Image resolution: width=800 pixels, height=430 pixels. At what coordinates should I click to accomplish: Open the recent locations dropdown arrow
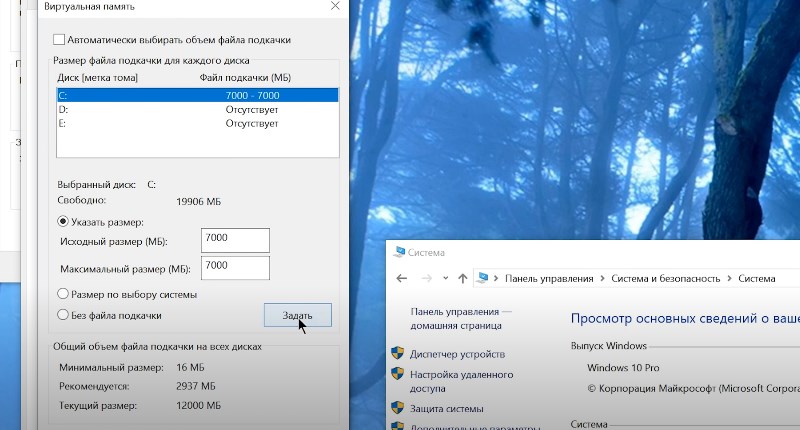[444, 278]
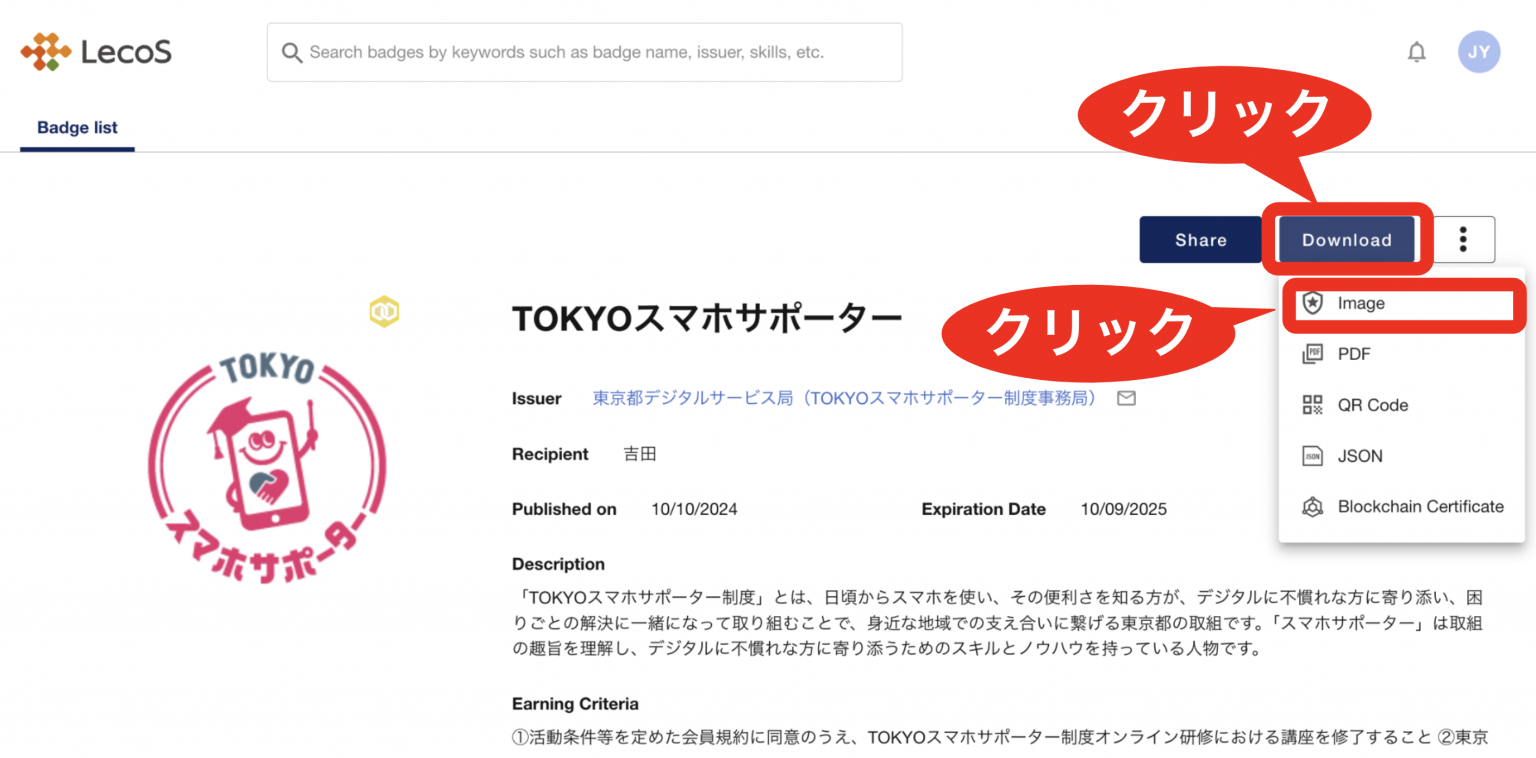Open the three-dot more options menu
The height and width of the screenshot is (758, 1536).
(x=1462, y=239)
◇ ◇ ◇ ◇ ◇ ◇ ◇
» **Assigned task**
Return every line above verbatim, pictures excluded.

» **Solution to the problem**
Image resolution: width=800 pixels, height=430 pixels. At what coordinates should I click to accomplish: Open the recent locations dropdown arrow
[444, 278]
Open the three-dot more options menu
The height and width of the screenshot is (758, 1536).
(x=1462, y=239)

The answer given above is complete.